In May of 2002, Jeordie parted ways with Marilyn Manson to explore new creative paths, including a collaboration with Queens of the Stone Age's Josh Homme and an eclectric assortment of fellow musicians on Homme's "Desert Sessions" series. Meanwhile, A chance encounter with A Perfect Circle drummer Josh Freese at a New Year's Eve party led to White's taking over as A Perfect Circle's permanent bassist in early 2003, replacing departing bassist Paz Lenchantin. Referred to by some as "art rock with gothic elements", A Perfect Circle was founded by Lenchantin and guitarist Billy Howerdel in 1997, featuring Tool's Maynard James Keenan on vocals. Their first album, Mer De Noms, was released in May of 2000 and, entering the Billboard charts at #4, set a record for the highest-ever debut for a new band. Though most of the music had been written for their second installment, Thirteenth Step, before Jeordie came on board, he did do some fine tuning on a handful of the album's tracks as well as play bass on the majority of them. An extensive world tour following the album's release allowed for him to prove himself a competent and versatile player, winning over fans and critics alike. Brian Davis of internet radio station KNAC proclaimed Jeordie to be a "key element in the evolution and growth of the band's sound" with the bass serving as a "cornerstone and driving element in the music."

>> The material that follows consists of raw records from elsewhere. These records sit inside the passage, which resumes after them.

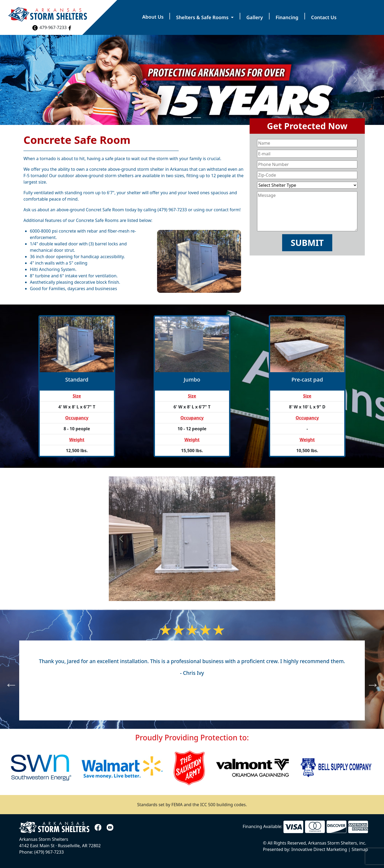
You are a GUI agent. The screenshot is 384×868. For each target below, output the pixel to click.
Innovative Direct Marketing (319, 849)
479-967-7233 (49, 27)
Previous (7, 680)
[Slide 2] (197, 118)
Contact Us (324, 17)
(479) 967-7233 (172, 210)
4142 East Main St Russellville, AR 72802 (60, 845)
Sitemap (360, 849)
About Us (153, 17)
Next (369, 680)
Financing (287, 17)
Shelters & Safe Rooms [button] (203, 17)
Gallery (255, 17)
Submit (307, 243)
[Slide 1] (187, 118)
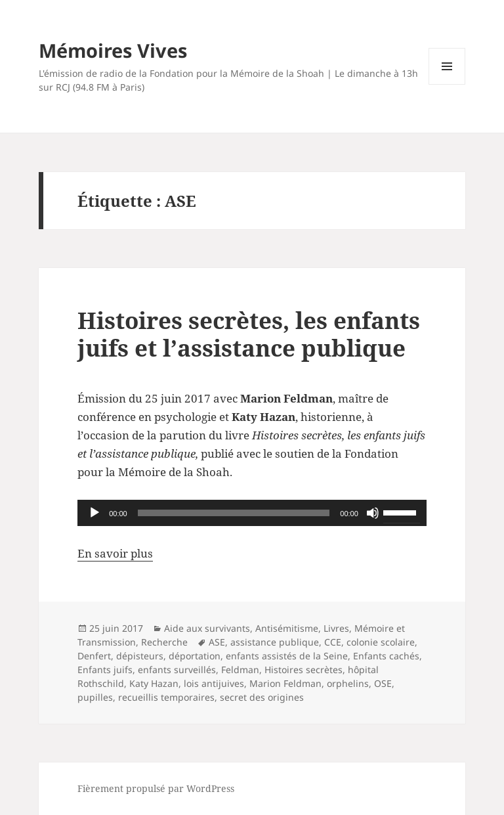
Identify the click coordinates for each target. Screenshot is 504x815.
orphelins (348, 683)
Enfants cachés (386, 655)
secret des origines (262, 697)
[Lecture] (94, 513)
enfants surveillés (177, 669)
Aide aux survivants (207, 628)
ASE (217, 642)
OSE (383, 683)
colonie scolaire (381, 642)
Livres (336, 628)
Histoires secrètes (303, 669)
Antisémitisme (287, 628)
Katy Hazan (154, 683)
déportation (194, 655)
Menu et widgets (447, 84)
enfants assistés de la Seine (287, 655)
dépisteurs (140, 655)
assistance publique (274, 642)
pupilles (95, 697)
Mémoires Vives (113, 50)
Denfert (94, 655)
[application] (252, 513)
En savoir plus (115, 553)
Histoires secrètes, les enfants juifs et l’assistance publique (249, 334)
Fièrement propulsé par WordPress (156, 788)
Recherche (164, 642)
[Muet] (373, 513)
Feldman (240, 669)
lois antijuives (214, 683)
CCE (333, 642)
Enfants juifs (105, 669)
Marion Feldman (285, 683)
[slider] (234, 513)
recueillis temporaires (166, 697)
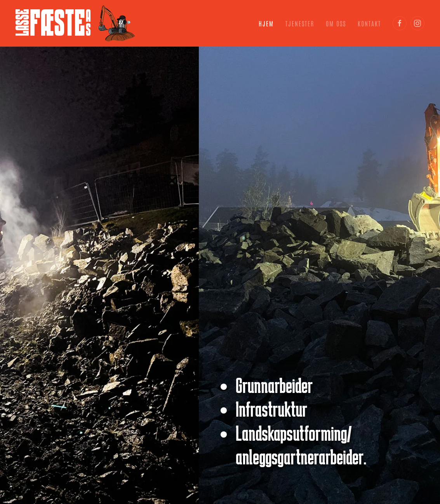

With A Perfect Circle on indefinite hiatus since the conclusion of their tour in 2004, Jeordie has kept himself busy with a multitude of other projects. Artists he has worked with in the studio include March, Hour Cast, Melissa Auf Der Maur, Dead Celebrity Status and UNKLE. In 2005, Jeordie was recruited by long time friend Trent Reznor to join the Nine Inch Nails touring lineup, with whom he continues to play to sold out audiences around the world. Additionally, Jeordie has teamed up with desert rock mainstay Chris Goss to form the nucleus of Goon Moon. Well received on the indie circuit and by the desert rock community, Goon Moon have released two records thus far: 2005's "I Got A Brand New Egg Layin' Machine" and 2007's "Licker's Last Leg".